Friday 3 September 2021

Growing up in the fifties

in the city I live in is the subject matter of a book the Senior Cat is currently reading. It consists of a series of personal stories by people who were children at a time when the world was a very different place. 

These are simple stories told by people who played in the street, walked to school, went to the Saturday afternoon matinee at the local picture theatre, and to Sunday School on Sundays. It is my generation and the generation of my siblings and many people I know. 

The world had changed even ten years later but not nearly as much as it has now. For the Senior Cat even the fifties was another world. While the writing is not fine prose he is finding the book fascinating. 

He was a new, very new, teacher in the early fifties of the last century. His first appointment was to a tiny settlement on the railway line that crosses the continent from south to north, north to south. As a "city boy" he was lost in the wild culture of such settlements. He, a teetotaler, had to live at "the pub" because there was nowhere else for the only teacher to live. From there he was sent to another small settlement which was almost as remote, then to the small country town where three of the four of us were born.
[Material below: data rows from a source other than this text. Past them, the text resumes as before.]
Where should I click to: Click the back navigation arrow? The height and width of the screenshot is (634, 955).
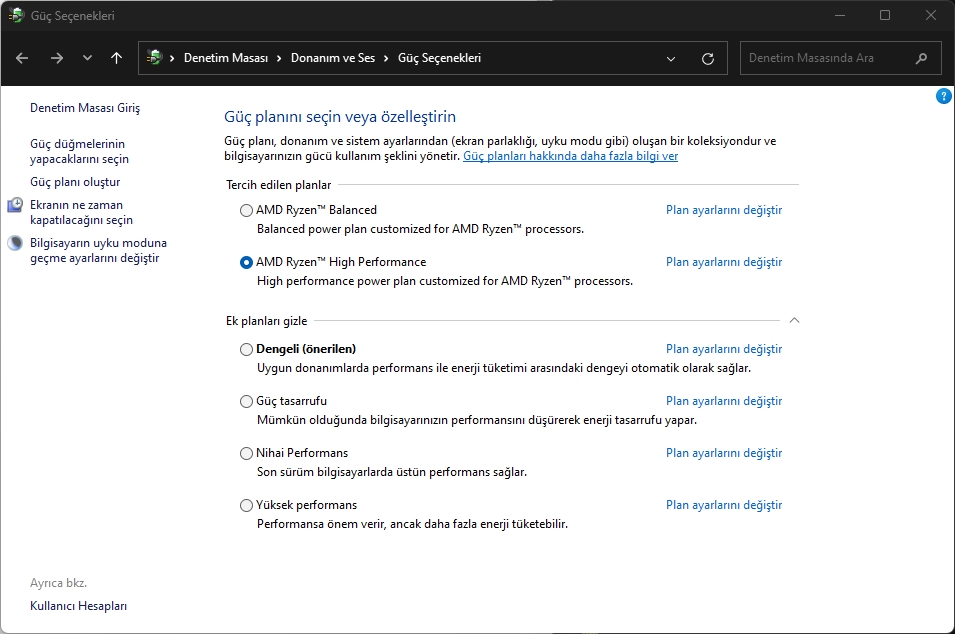(22, 58)
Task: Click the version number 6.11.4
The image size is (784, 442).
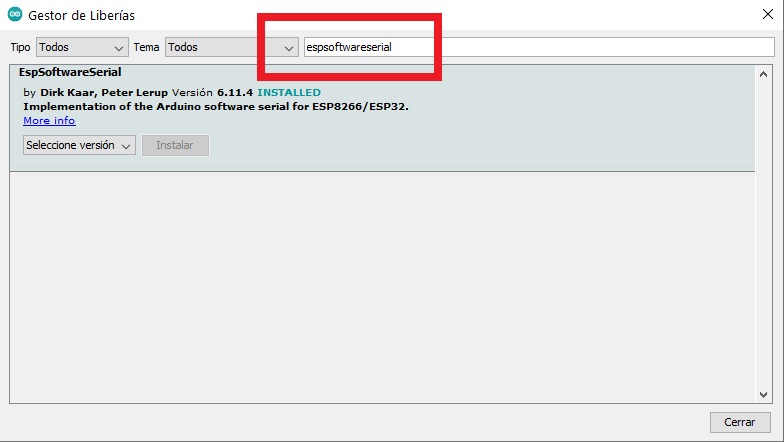Action: 235,93
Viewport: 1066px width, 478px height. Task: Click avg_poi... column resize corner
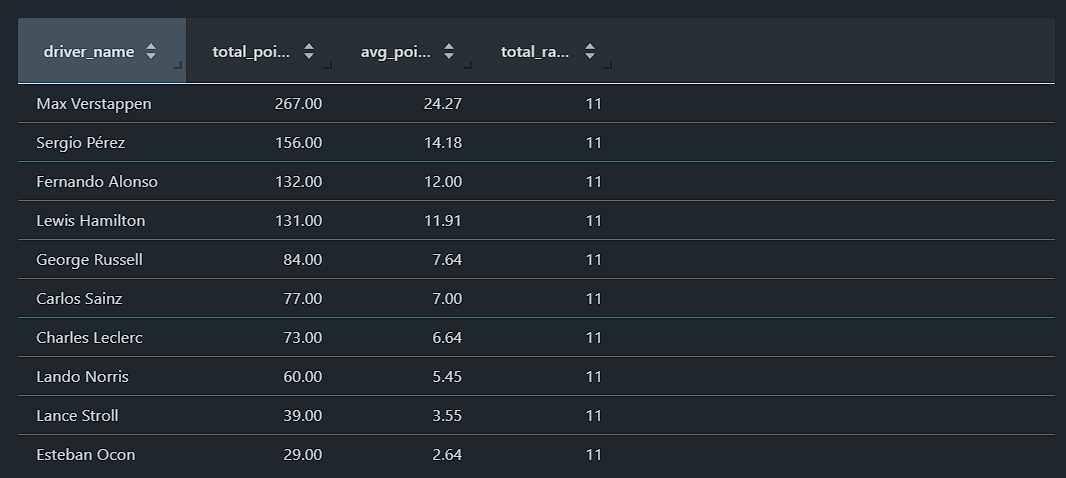pos(468,65)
At the end of nineteen fifty four he was posted back to the city so that he could continue working towards getting his degree. My siblings and I spent the next five years there.
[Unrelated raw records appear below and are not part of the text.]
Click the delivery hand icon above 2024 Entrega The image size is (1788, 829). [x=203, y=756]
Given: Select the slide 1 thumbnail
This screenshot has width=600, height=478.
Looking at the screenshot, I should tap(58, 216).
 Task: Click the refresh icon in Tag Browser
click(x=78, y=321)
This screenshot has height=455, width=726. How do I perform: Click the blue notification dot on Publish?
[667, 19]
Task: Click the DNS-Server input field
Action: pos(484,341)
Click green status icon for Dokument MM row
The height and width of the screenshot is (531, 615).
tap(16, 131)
At the Senior Cat's request I borrowed the book from the library and have now read part of it. Much of what is in there is familiar to me and, looking back, I think my brother and I were fortunate. We were not that old but we had a freedom that most children now would find completely bewildering. I doubt they would know how to use it. Even I was allowed to wander the streets around our home. We lived on a fairly busy road which included buses so we didn't play in the street at the front of the house. Instead we went around to the back lane. I would pedal on my tricycle, my brother would use his scooter. The boys played "cricket" and "football". The girls played "skippy" and "hopscotch". Everyone played "knuckle bones" - saved from the Sunday joint - and even the girls were sometimes allowed to join in a game of "marbles" . 
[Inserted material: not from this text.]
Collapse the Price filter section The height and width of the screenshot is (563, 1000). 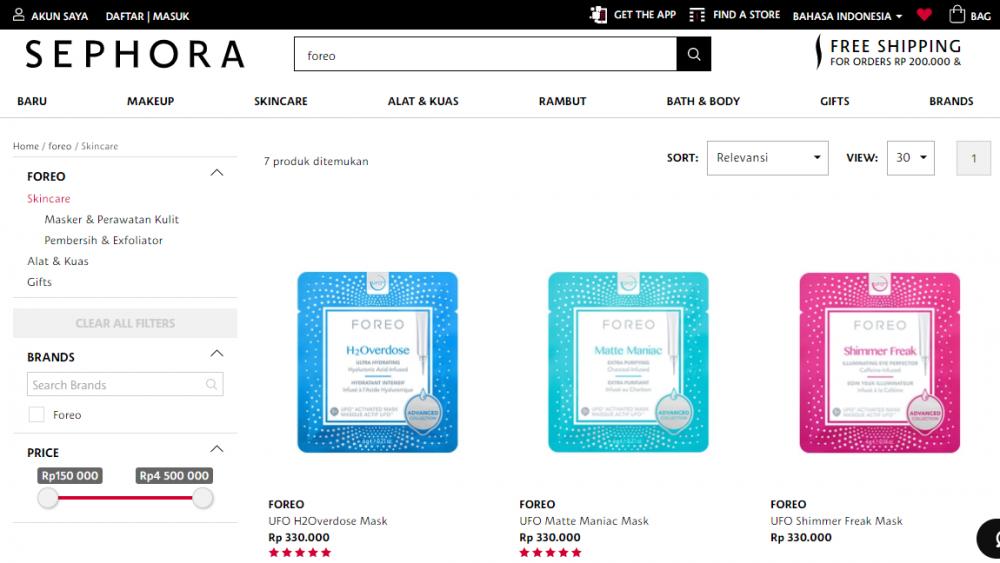pos(217,450)
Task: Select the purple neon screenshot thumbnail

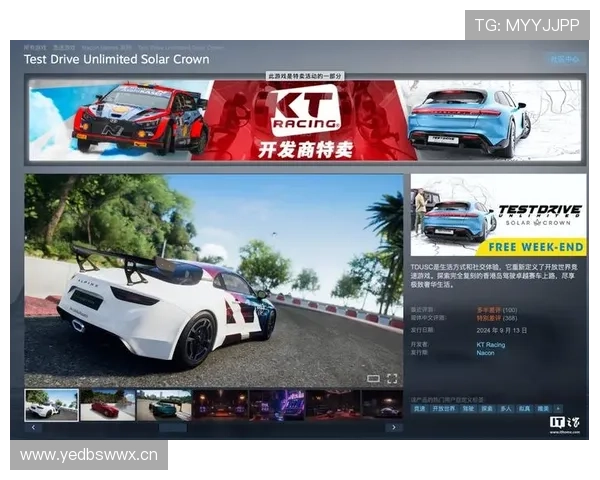Action: (276, 404)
There was no adult to supervise us. If we disagreed we had to sort it out ourselves. There was the occasional physical confrontation but it was mostly words. Negotiation was an important part of setting up any game. 

In fine weather we stayed until our mothers, who were mostly "stay at home", called us in to meals by looking over the fences. Nobody had a watch. We rarely asked an adult for the time. If we needed to know we judged it by the shadows on the ground.  

I thought of all this again last night while watching two of the children in this street race up and down the footpath on their bikes. Their mother had come out to watch, to make sure they were safe. She had walked the short length of the street in both directions to make sure the neighbours were not likely to be leaving their driveways or would be watching for the children. She wanted them inside again after ten minutes but I was doing some essential watering in the front garden and told her I would watch them instead. That gave them another twenty or so minutes of glorious fun. They were even more startled when I became a "traffic policeman" and "directed the traffic" in and out of our little driveway. 

Their faces said it all. It was fun. It was much better than simply being allowed to ride up and down the footpath for ten minutes under the watchful eye of their mother. 

"I know they like it but I don't have time to watch and you can't let them do it on their own," their mother told me.

No, you can't do that any more. It means children now are missing out on so many learning opportunities, so much imaginative play - and so much fun.